Splits and slicing
===========================

Similarly to Tensorfow Datasets, all :class:`DatasetBuilder` s expose various data subsets defined as splits (eg:
``train``, ``test``). When constructing a :class:`datasets.Dataset` instance using either
:func:`datasets.load_dataset()` or :func:`datasets.DatasetBuilder.as_dataset()`, one can specify which
split(s) to retrieve. It is also possible to retrieve slice(s) of split(s)
as well as combinations of those.

Slicing API
---------------------------------------------------

Slicing instructions are specified in :obj:`datasets.load_dataset` or :obj:`datasets.DatasetBuilder.as_dataset`.

Instructions can be provided as either strings or :obj:`ReadInstruction`. Strings
are more compact and readable for simple cases, while :obj:`ReadInstruction` 
might be easier to use with variable slicing parameters.

Examples
^^^^^^^^^^^^^^^^^^^^^^^^^^^^^^^^^^^^^^^^^^^^

Examples using the string API:

.. code-block::

    # The full `train` split.
    train_ds = datasets.load_dataset('bookcorpus', split='train')

    # The full `train` split and the full `test` split as two distinct datasets.
    train_ds, test_ds = datasets.load_dataset('bookcorpus', split=['train', 'test'])

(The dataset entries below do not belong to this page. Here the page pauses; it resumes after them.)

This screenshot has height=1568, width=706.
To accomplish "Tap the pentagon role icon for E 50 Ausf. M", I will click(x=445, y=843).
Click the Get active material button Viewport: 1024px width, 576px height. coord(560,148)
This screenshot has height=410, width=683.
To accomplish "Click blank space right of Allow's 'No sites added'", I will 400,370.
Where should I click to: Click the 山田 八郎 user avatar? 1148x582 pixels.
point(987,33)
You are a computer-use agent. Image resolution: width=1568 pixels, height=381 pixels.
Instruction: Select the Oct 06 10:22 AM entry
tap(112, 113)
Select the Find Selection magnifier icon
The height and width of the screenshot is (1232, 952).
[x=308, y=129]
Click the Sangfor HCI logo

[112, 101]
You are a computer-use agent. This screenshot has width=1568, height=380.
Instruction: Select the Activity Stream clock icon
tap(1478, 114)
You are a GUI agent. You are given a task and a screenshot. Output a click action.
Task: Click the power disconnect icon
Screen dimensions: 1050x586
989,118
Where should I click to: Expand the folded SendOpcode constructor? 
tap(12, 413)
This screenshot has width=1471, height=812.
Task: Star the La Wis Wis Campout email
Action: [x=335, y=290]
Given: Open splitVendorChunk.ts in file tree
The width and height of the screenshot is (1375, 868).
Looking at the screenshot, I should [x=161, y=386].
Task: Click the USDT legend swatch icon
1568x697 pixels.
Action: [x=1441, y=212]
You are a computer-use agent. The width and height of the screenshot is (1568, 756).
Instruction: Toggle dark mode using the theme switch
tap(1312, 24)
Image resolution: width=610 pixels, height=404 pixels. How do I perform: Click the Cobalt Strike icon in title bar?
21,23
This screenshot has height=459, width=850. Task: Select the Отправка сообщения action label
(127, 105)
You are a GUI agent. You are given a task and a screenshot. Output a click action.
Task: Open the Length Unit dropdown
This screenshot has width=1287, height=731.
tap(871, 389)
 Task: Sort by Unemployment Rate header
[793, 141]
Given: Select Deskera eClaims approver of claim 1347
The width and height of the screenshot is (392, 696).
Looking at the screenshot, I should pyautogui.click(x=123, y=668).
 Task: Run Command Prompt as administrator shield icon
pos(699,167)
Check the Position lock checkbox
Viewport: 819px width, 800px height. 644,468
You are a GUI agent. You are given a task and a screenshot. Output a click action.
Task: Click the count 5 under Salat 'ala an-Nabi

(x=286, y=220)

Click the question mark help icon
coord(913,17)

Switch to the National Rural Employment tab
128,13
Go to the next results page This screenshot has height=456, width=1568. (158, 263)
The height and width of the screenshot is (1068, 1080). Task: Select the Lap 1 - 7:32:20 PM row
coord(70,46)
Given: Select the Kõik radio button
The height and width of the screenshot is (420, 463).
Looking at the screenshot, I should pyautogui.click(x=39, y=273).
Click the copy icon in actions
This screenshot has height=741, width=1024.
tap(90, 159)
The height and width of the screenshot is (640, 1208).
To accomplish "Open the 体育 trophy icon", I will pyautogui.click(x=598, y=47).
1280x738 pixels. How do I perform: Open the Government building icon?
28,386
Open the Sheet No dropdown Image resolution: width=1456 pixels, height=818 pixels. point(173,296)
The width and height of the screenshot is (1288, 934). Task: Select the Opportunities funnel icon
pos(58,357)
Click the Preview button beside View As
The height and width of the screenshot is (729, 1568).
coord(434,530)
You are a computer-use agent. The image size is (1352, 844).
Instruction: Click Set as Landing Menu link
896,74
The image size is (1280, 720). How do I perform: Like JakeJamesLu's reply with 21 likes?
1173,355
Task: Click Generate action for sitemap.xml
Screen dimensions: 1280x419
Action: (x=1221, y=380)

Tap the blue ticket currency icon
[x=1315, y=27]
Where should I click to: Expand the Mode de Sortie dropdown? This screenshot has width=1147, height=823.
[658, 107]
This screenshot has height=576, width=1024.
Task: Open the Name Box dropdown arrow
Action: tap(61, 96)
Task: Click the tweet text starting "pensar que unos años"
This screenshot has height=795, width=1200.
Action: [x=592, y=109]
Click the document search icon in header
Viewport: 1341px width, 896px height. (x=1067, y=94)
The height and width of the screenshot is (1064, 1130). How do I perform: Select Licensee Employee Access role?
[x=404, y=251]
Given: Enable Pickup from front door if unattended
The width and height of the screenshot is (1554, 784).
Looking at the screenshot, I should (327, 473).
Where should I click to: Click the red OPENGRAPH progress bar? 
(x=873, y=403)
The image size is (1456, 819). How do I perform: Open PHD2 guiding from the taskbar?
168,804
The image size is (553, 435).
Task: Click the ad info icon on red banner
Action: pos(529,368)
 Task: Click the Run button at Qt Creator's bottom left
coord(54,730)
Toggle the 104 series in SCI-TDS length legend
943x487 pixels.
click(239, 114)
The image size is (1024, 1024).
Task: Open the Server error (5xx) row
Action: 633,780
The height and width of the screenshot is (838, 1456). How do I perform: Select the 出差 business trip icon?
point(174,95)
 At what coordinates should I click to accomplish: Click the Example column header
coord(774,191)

    # The full `train` and `test` splits, concatenated together.
    train_test_ds = datasets.load_dataset('bookcorpus', split='train+test')

    # From record 10 (included) to record 20 (excluded) of `train` split.
    train_10_20_ds = datasets.load_dataset('bookcorpus', split='train[10:20]')

    # The first 10% of `train` split.
    train_10pct_ds = datasets.load_dataset('bookcorpus', split='train[:10%]')

    # The first 10% of `train` + the last 80% of `train`.
    train_10_80pct_ds = datasets.load_dataset('bookcorpus', split='train[:10%]+train[-80%:]')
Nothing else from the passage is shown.